Existem pelo menos dois dos muitos cotejos levantados pelos pesquisadores que merecem destaque. Em primeiro lugar, quando a questão é Previdência, constata-se que somente 25% dos uberizados de transportes fazem contribuições previdenciárias, ao passo que, do conjunto dos brasileiros que tem alguma ocupação, uma fatia bem mais elevada, de 65%, contribui para a Previdência.

Um segundo contraste a ser mencionado é a discrepância em temos do perfil educacional. Enquanto a parcela dos uberizados em transportes sem instrução ou com ensino básico incompleto não chega a 8%, na população brasileira ocupada como um todo esse percentual pula para quase 21%. No outro extremo da distribuição, a toada é similar: apenas um pouco mais de 10% dos funcionários uberizados em transportes possuem o superior completo, frente a uma fatia muito maior, de quase 23% para toda a PO do país. Por conseguinte, o nível intermediário educacional – entre fundamental completo e superior incompleto-acumula o expressivo contingente de 82% dos profissionais uberizados em transportes, quando comparado aos 57% encontrados na PO brasileira.

A combinação da forte concentração de uberizados, 82%, possuindo uma formação educacional intermediária conjugada à participação de tão somente 25% deles como contribuintes do sistema previdenciário salta aos olhos, e sugere a urgência de um novo arcabouço de normas trabalhistas para a uberização no setor de transportes. Afinal, parece não fazer sentido que um contingente tão expressivo de pessoas que tenham investido em educação esteja caminhando para chegar na terceira idade sem uma aposentadoria, e tendo que contar com o sistema de assistência social. Além do mais, já hoje, os uberizados não dispõem de uma proteção social que lhes garanta alguma renda caso tenham que ficar afastados do trabalho. Nunca é demais lembrar que tanto motoristas quanto entregadores por aplicativo se submetem nas suas atividades profissionais a riscos não desprezíveis, inerentes à atividade de transporte.

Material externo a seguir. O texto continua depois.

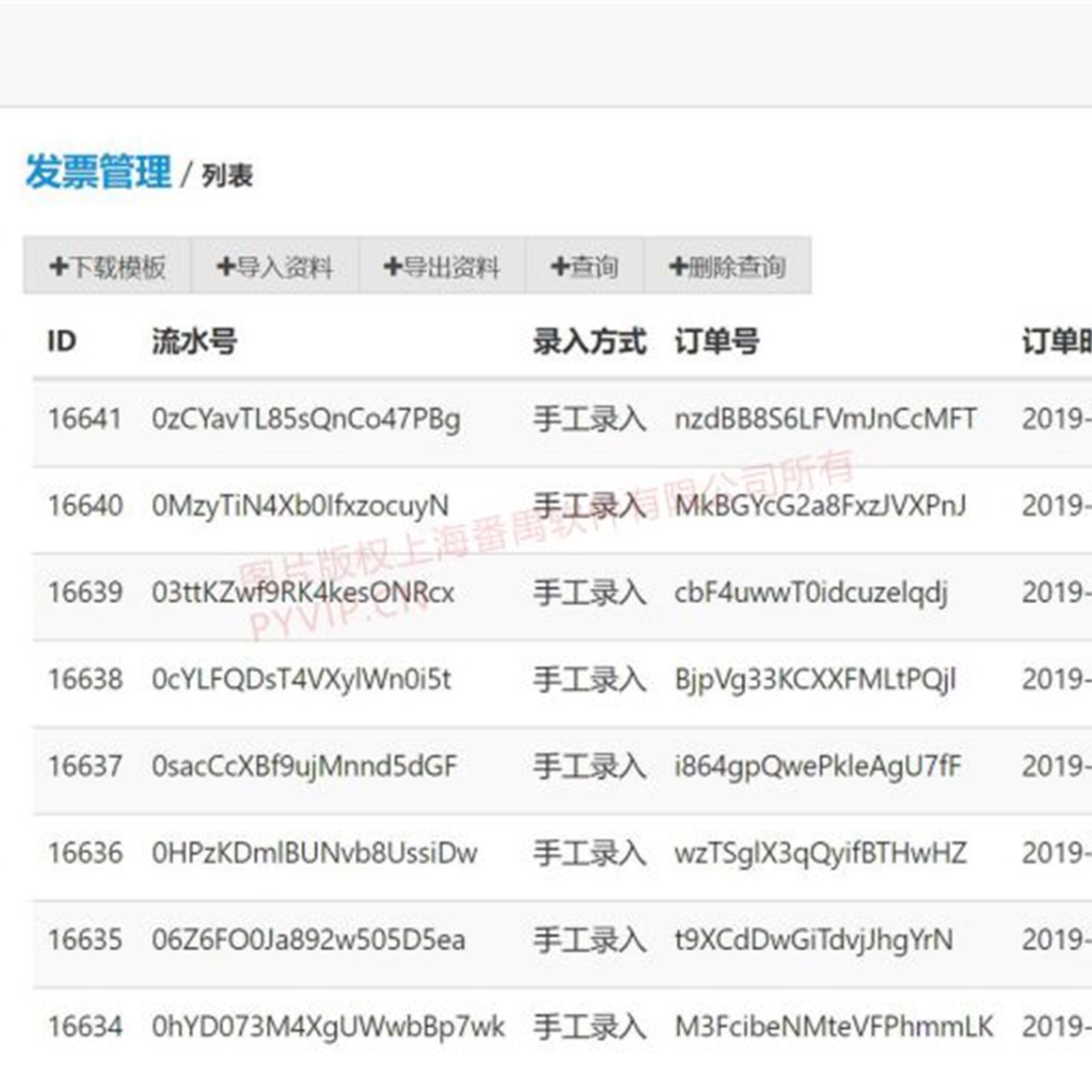Screen dimensions: 1092x1092
Task: Click order number cbF4uwwT0idcuzelqdj
Action: [x=811, y=592]
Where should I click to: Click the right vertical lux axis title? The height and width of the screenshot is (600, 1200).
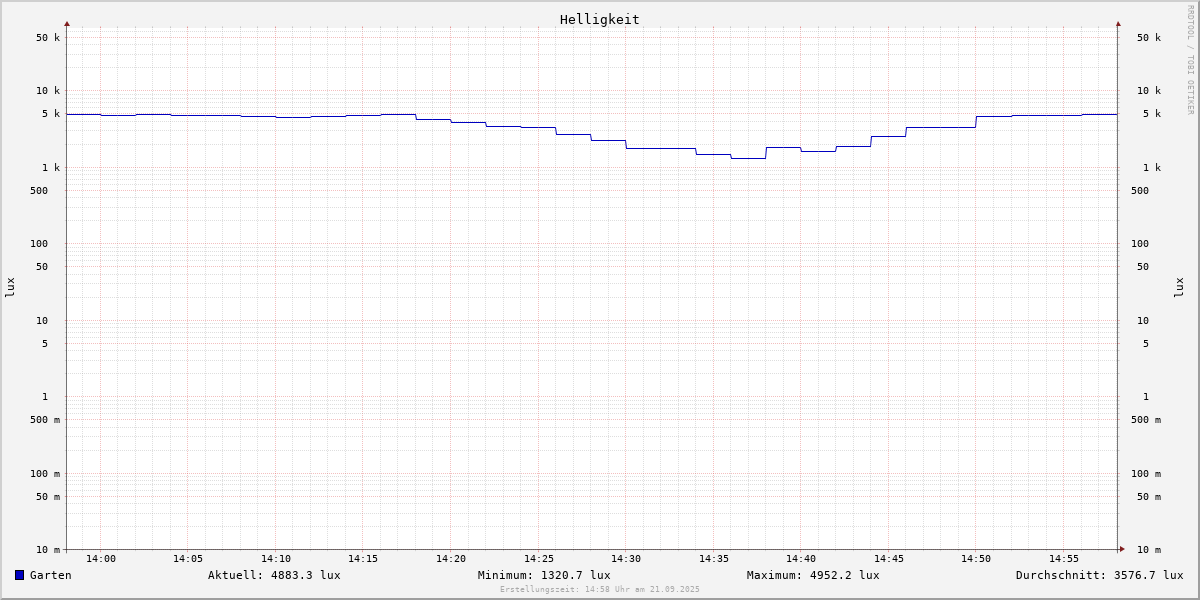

Como sanar, ou pelo menos mitigar, o problema da falta de seguridade social dos uberizados? Uma aparente solução seria criar um programa específico para a categoria que permitisse que os uberizados se tomassem contribuintes do INSS. De fato, essa iniciativa já foi lançada quando da aprovação do decreto do governo federal (Decreto 9.792/19) que estabeleceu a possibilidade de motoristas de plataforma poderem se cadastrar como MEI.

Embora a contribuição para o MEI seja pouco dispendiosa para o uberizado-contribuinte (somente 5% do salário mínimo) -e bastante onerosa para as contas públicas-, a política não surtiu o efeito desejado, vide as baixas proporções de contribuintes para a Previdência dos uberizados de transportes.

Enfim, com base nas nuances da atividade e na experiência vivida, a solução a ser construída para a seguridade social dos uberizados em transportes passa, necessariamente, por um envolvimento efetivo das empresas em duas linhas de ação de natureza distintas. Num primeiro eixo, capitaneando campanhas de esclarecimento junto aos trabalhadores da importância do seguro social. Em uma segunda frente, tendo papel importante na contribuição para o INSS de seus empregados.

Luiz Guilherme Schymura é doutor e professor de Economia na FGV EPGE.